Aufgabe im Detail: Aus welcher Zeit stammt laut dem Textauszug der Hanuman-Tempel im Zentrum von Delhi?

── Textauszug ──

Delhi - Anderswo steht sie im Stall oder auf der Weide. In Indien findet man sie überall. Zum Beispiel mitten auf der Straße. Auf vier Spuren mag der Verkehr tosen, aber liegt eine Kuh auf der Fahrbahn, weil sie gerade dort ein bisschen über die großen philosophischen Fragen dieser Welt nachdenken möchte - tost er eben drumherum.

Oder im Bahnhof. Alles rennt hektisch durcheinander, nur die Kuh wandert gemächlich umher, wedelt sich lässig die Fliegen weg, beschenkt die Bahnsteigkante mit einem dampfenden Fladen - und träumt sehnsüchtig von der Ferne. Oder am Strand, sagen wir in Goa: Auch da würde sie niemand verjagen. Die Schönheit des Meeres ist für alle da, die indische Kuh eingeschlossen.

So gesehen muss man sich nicht wundern, die indische Kuh sogar in einem bedeutenden Heiligtum anzutreffen. Der Hanuman-Tempel im Zentrum von Delhi ist eine altehrwürdige religiöse Antiquität aus der Zeit der Moguln. Dem überaus beliebten Affengott Hanuman wird hier gehuldigt, und entsprechend groß ist der Andrang.

───
── Bereitgestelltes Material ──

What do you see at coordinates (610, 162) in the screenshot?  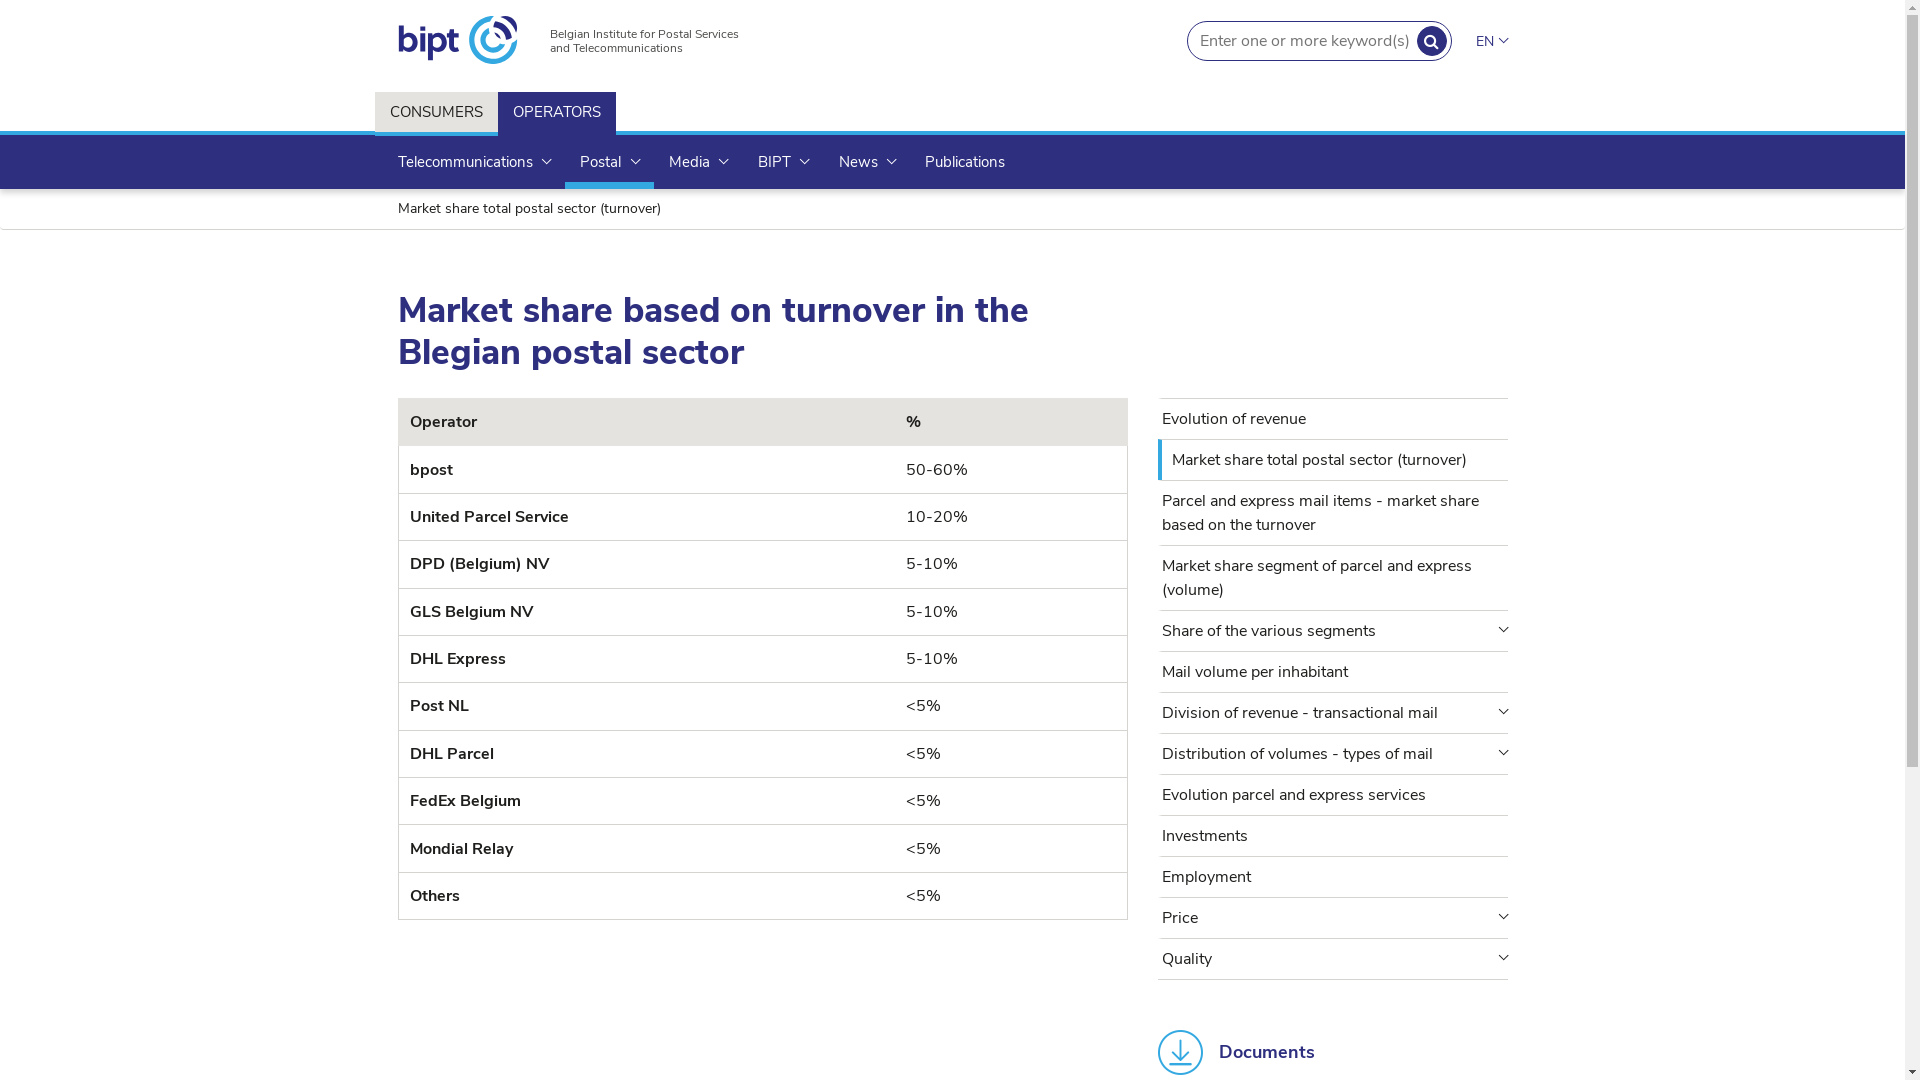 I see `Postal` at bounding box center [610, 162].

───
── Bereitgestelltes Material ──

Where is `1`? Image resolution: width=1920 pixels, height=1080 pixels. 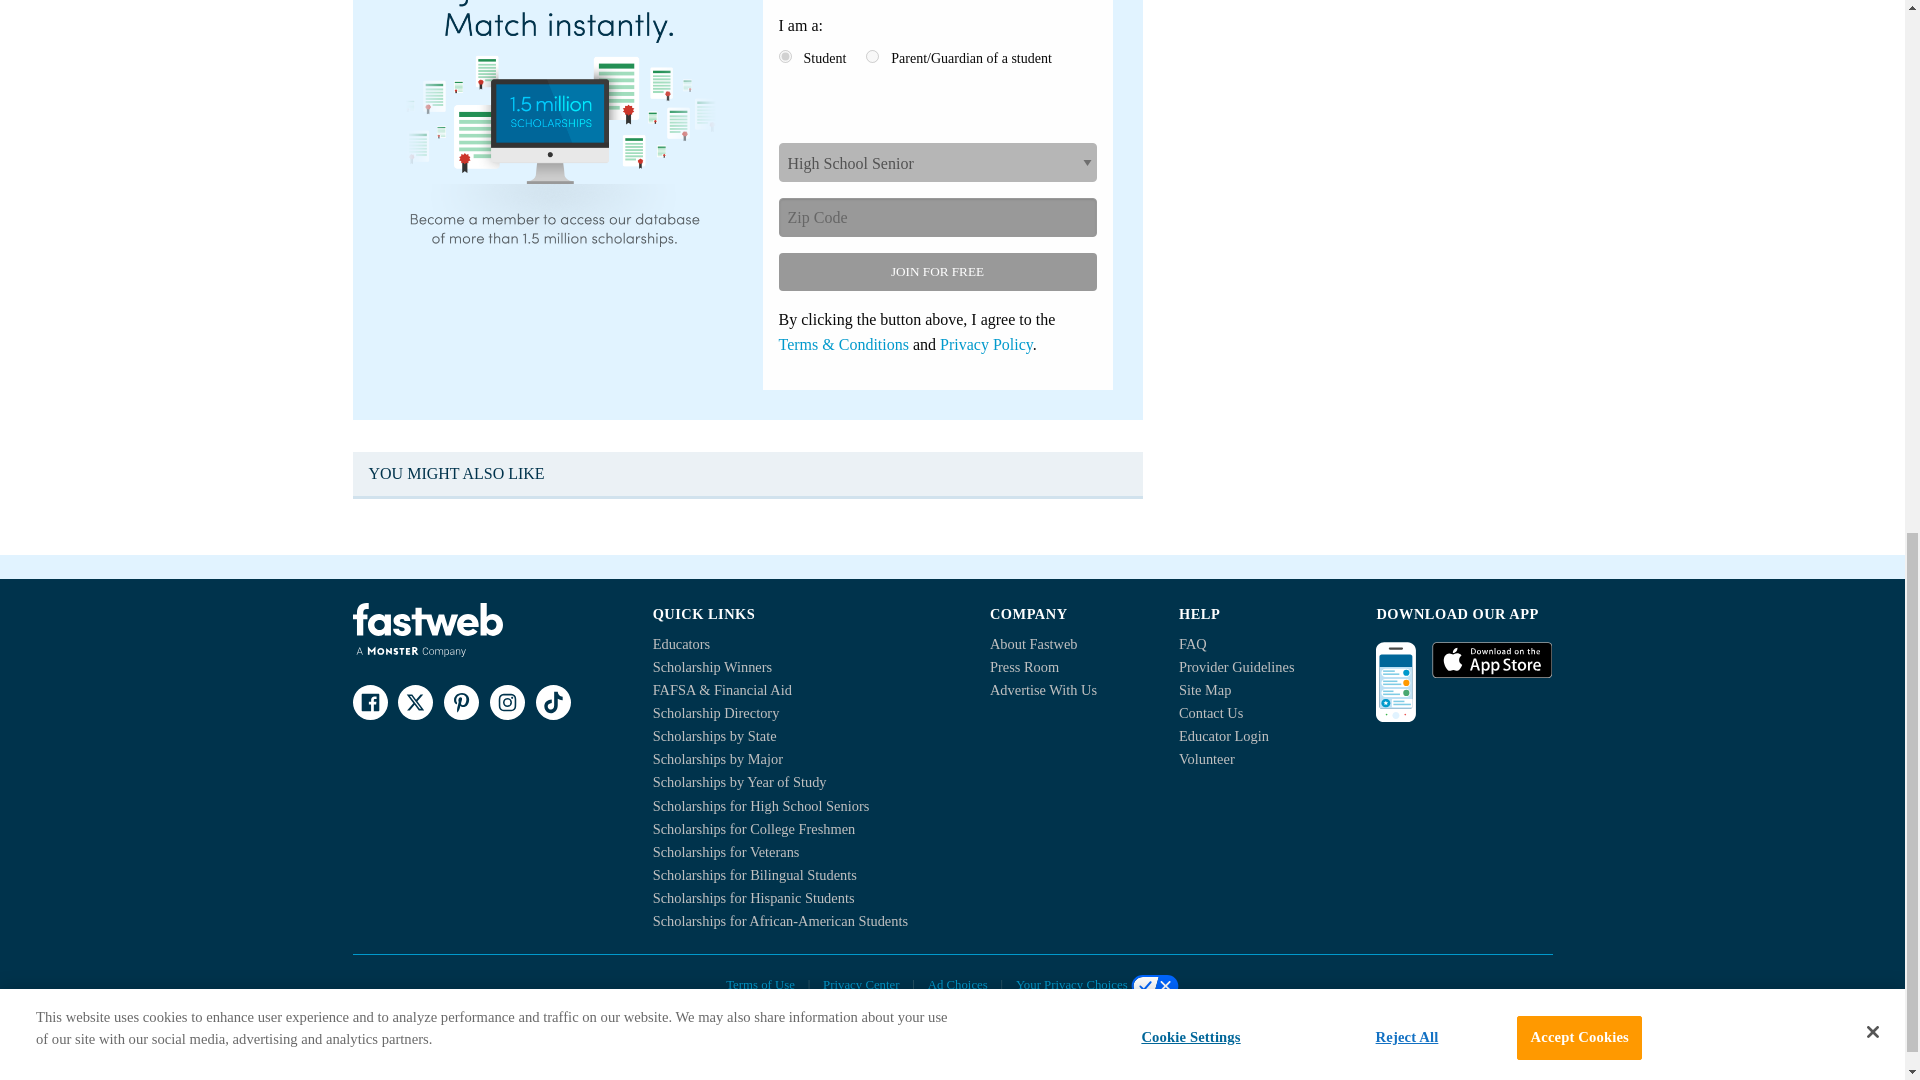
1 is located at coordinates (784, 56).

───

Schriftliche Antwort: Der Hanuman-Tempel stammt aus der Zeit der Moguln.